Lincoln County schools superintendent announces retirement June 30 after five years of change, crises and recovery

Kenneth Lipp Superintendent Karen Gray, second from right, announces her retirement during Tuesday’s school board meeting at Sam Case Elementary School in Newport.

 

By KENNETH LIPP/YachatsNews

Lincoln County schools’ superintendent will retire June 30 after five years leading the district, including facing two major crises for much of her tenure.

Gray

Superintendent Karen Gray announced her impending retirement Tuesday night during the regular meeting of the Lincoln County School District board meeting in Newport. She segued into the news as part of a presentation on district accomplishments during the past five years.

The school board, with only one current member, Liz Martin, involved then, hired Gray in July 2018 after a long search process that drew 18 applicants, involved a 20-member screening committee, candidate interviews, meet-and-greet sessions, and background and reference checks.

Gray came to Lincoln County from the Parkrose School District in east Portland, where she was superintendent for 11 years. Gray was named superintendent of the year by the Oregon Association of School Executives and the Confederation of Oregon School Administrators for the 2017-18 school year. Prior to Parkrose, Gray worked in the Coos Bay School District for 17 years in a variety of capacities, including special education, speech pathology, as an assistant principal, principal, and her last three years as superintendent.

At LCSD, Gray oversees a general fund  budget of $84 million, about 5,200 students and 600 employees spread over four high schools, 10 elementary and middle/junior high schools, one online K-12 school and three public charter schools. School locations range from Waldport in the south, Eddyville, Siletz and Toledo in the east, through Newport and north to Lincoln City.

In her presentation of district accomplishments Tuesday night, under the heading of superintendent, Gray listed the creation of a leadership team, implementation of a new student information system, partnerships with local governments, external involvement in community organizations including a seat on the Newport Symphony Orchestra board, and “successful navigation through a pandemic.”

Gray said all of the items listed should be attributed to teamwork.

“I will work until June 30 with gusto in moving the district down the line just the way that we have crafted it together,” Gray said. “We are on a particularly good track, and it’s taken five years of hard work, blood, sweat and tears to get through, and now the direction has been set, the train is on the track.”

The superintendent said she believed her successor was sitting in the room — there were about 20 people, many district employees including senior staff, seated in the Sam Case Elementary School gym for the meeting. But she declined to name that person, deferring to the board’s express mandate to select the district’s chief administrator.

Martin, in tears and recounting her participation in Gray’s hiring, credited the superintendent with skilled leadership under the uncertain, frequently changing state measures to curb Covid-19 in schools.

“I can’t thank you enough, you got us through a pandemic,” Martin said. “You got us through a lot of really tough times that a lot of other people might not have been able to.”

Board member Peter Vince, a former Toledo teacher who retired in 2016 and was elected to the board last year, said he marked a clear improvement from his time in the district’s employ to his experience on the board of directors.

Peter Lohonyay, a Toledo career-tech teacher and president of the  teachers union who frequently took a firm public stance against administration policy during the transition back to in-person classes during the pandemic, had only complimentary words for Gray outside the meeting Tuesday night.

Lohonyay

“We’ve done more than survive, we’ve grown,” Lohonyay said. “She’s promoted the increase of diversity and equity, and she’s taken care of the buildings in the district. Lincoln County School District has some of the best facilities in the best shape in the state of Oregon.” 

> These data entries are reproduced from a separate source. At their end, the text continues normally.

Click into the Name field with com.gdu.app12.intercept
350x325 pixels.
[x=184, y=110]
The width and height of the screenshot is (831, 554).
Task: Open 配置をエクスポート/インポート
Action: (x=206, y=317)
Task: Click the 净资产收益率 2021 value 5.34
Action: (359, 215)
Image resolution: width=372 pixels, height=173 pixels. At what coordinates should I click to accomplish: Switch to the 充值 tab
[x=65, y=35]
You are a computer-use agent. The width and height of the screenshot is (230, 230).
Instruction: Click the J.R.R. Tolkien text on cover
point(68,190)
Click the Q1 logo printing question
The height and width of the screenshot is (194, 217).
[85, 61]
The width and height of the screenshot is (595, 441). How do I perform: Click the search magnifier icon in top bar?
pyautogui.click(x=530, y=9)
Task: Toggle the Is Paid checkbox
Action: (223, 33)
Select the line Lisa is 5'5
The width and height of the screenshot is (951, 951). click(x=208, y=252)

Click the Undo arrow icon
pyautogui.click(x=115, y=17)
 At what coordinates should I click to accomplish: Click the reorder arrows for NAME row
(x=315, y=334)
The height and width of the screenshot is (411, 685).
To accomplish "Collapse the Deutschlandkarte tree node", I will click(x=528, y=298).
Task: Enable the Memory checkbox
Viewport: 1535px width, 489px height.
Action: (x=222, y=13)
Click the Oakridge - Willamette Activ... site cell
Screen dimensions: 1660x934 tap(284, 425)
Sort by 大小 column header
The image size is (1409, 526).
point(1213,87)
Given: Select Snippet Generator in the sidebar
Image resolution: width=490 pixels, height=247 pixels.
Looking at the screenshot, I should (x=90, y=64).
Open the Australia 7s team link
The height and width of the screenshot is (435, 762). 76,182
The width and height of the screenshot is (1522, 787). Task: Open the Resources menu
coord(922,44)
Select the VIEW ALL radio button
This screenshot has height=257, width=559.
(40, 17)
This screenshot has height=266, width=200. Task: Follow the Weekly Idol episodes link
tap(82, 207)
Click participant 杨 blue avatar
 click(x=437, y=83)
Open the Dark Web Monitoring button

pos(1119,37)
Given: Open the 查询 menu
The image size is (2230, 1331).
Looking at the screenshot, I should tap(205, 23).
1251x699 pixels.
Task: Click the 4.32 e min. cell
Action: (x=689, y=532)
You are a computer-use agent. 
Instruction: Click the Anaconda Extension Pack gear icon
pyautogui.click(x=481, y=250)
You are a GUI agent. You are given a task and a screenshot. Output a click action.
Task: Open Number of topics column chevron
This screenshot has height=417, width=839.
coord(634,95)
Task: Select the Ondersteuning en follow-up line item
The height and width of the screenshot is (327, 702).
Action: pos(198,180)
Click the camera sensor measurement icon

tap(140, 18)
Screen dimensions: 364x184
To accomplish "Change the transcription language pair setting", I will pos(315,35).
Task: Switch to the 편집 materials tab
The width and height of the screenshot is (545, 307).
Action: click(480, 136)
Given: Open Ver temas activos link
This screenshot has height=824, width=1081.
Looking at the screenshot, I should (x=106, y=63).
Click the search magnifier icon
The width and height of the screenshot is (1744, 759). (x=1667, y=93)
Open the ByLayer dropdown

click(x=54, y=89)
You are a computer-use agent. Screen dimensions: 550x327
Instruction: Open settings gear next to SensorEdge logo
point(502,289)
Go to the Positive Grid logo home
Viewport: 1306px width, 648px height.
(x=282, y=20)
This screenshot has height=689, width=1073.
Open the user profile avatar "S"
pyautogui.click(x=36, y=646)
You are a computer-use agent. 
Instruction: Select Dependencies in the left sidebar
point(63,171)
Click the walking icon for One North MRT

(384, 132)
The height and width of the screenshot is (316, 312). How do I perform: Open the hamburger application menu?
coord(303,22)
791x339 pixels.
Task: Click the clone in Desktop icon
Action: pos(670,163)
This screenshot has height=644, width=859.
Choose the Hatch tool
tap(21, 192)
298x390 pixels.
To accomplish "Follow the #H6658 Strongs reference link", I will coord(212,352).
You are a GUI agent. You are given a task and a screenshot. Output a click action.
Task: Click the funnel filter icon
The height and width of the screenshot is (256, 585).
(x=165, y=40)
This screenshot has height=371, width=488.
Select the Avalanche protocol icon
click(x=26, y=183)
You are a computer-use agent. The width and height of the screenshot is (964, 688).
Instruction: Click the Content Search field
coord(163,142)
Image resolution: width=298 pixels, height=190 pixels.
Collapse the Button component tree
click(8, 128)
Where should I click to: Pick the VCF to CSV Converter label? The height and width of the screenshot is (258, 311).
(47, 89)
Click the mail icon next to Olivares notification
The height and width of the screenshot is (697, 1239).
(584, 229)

Gray’s written list of accomplishments makes note of some of those capital improvements, including five seismic upgrades to buildings, new grandstands at Newport High, an artificial turf field at Sam Case, a new gym at Yaquina View in Newport, and a new forestry building at Taft 7-12 in Lincoln City.

“The Spanish program she’s brought, the music program she’s brought. She’s promoted (career-technical education),” Lohonyay said. “She’s done some very good things.”

In addition to the challenges of the pandemic, Gray’s tenure also saw a substantial number of its north county students at least temporarily homeless in September 2020 following the wildfires in Otis, which destroyed 300 homes and impacted hundreds in the LCSD student body. The district lost 95 students from its rolls as a result of displacement by the fires.